练习要求 -
对照这段专利文本，判断下列三项陈述是否相符，每项答“是”或“否”，并原样引用文中起决定作用的字句。
1. 突变蛋白所依据的磷脂酶氨基酸序列包括SEQ ID NO.1所示的序列。
2. 构建方法中，DpnⅠ酶用于消化扩增产物中已突变的模板DNA。
3. 单克隆筛选使用的是含有氨苄青霉素抗性的LB固体培养基。

文档节选 -

++++++++++

[发明专利]一种提高磷脂酶D合成PS活性的理性定向进化方法

权利要求书

1.一种磷脂酶D的突变蛋白，对磷脂酶D的氨基酸序列进行点突变，所述磷脂酶的氨基酸序列包括SEQ ID NO.1所示的序列；

所述突变的点位为：Y135A、Y135I、T181A、T181I、Q387A、Q387I、D392A、D392I、和T194I中的一个或多个组合。

2.一种表达权利要求1所述突变蛋白的重组菌。

3.根据权利要求2所述重组菌的基础菌株包括大肠杆菌。

4.根据权利要求2或3重组菌的构建方法，其特征在于，包括以下步骤：

(1)培养野生型E.coli TOP10/pBADKP-PLD2，其中载体为质粒pBADKP，宿主细胞为E.coli TOP10，具体构建方法见专利CN109136207B；

(2)利用Plasmid Mini KitⅠ试剂盒从菌株E.coli TOP10/pBADKP-PLD2中提取含有SEQID NO.1所示氨基酸序列编码基因的质粒pBADKP，将质粒pBADKP作为突变PCR的模板；

(3)利用定点突变引物对质粒进行PCR扩增，得到扩增产物；

(4)利用DpnⅠ酶消化扩增产物未突变的模板DNA，得到消化产物；

(5)将消化产物用热激发导入E.coli top10感受态细胞，通过含有卡那霉素抗性的LB固体培养基进行单克隆的筛选，得到所述重组菌。

++++++++++

数据摘录 -

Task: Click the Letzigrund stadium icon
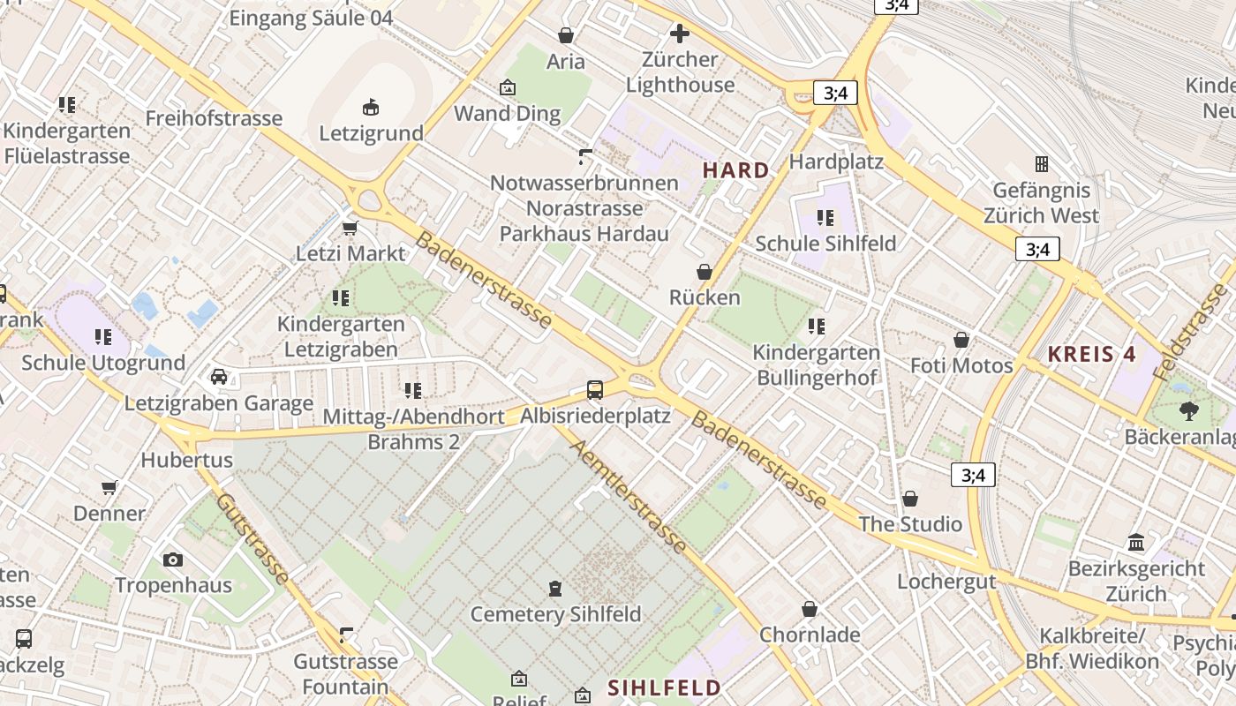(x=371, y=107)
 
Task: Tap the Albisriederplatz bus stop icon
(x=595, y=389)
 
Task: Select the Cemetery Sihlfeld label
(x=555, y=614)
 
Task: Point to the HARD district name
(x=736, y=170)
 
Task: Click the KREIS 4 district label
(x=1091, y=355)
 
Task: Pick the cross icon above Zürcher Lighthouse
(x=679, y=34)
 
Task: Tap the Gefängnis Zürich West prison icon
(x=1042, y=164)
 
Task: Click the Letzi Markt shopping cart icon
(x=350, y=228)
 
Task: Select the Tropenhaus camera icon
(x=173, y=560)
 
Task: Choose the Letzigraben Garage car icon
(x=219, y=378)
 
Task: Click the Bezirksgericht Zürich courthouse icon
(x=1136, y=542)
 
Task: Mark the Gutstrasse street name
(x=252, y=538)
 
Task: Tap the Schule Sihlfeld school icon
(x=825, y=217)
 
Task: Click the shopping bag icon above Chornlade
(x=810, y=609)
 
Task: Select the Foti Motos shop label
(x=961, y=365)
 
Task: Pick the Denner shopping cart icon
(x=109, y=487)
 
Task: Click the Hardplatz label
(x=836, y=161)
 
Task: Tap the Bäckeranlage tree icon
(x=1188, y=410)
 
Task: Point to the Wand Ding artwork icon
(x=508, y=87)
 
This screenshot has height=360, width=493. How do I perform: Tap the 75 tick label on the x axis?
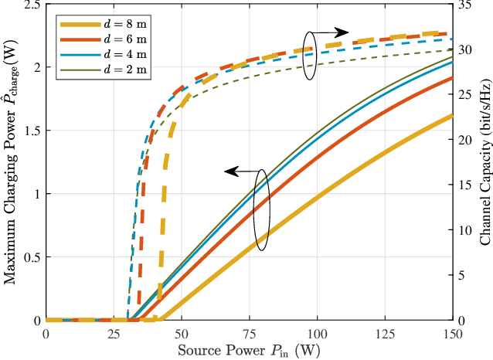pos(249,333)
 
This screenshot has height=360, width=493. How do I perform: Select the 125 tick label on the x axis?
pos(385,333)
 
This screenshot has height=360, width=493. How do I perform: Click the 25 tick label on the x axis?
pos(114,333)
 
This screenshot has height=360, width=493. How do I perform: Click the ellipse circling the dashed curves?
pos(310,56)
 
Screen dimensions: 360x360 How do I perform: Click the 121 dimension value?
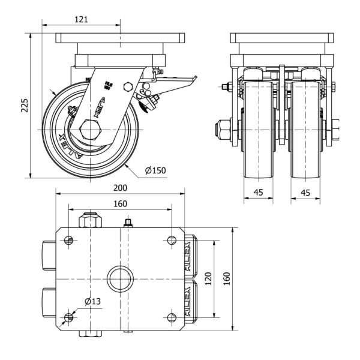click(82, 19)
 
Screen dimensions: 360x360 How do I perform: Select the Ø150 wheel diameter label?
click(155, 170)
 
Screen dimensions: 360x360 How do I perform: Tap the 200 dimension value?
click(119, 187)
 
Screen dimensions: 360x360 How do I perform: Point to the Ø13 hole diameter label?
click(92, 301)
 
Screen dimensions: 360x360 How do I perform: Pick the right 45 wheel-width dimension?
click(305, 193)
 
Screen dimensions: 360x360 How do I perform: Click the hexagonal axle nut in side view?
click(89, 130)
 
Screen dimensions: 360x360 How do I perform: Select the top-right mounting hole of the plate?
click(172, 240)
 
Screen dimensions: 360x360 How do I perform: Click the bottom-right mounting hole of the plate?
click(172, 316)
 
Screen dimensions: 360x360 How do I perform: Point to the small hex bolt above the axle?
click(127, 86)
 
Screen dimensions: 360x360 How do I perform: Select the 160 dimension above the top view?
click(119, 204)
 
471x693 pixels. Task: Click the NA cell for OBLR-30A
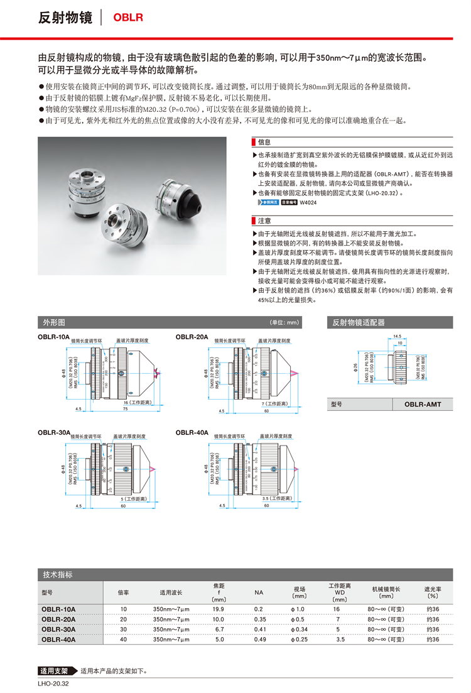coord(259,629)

++++++++++

本题解答 -
1. 是。“所述磷脂酶的氨基酸序列包括SEQ ID NO.1所示的序列”
2. 否。“利用DpnⅠ酶消化扩增产物未突变的模板DNA”
3. 否。“通过含有卡那霉素抗性的LB固体培养基进行单克隆的筛选”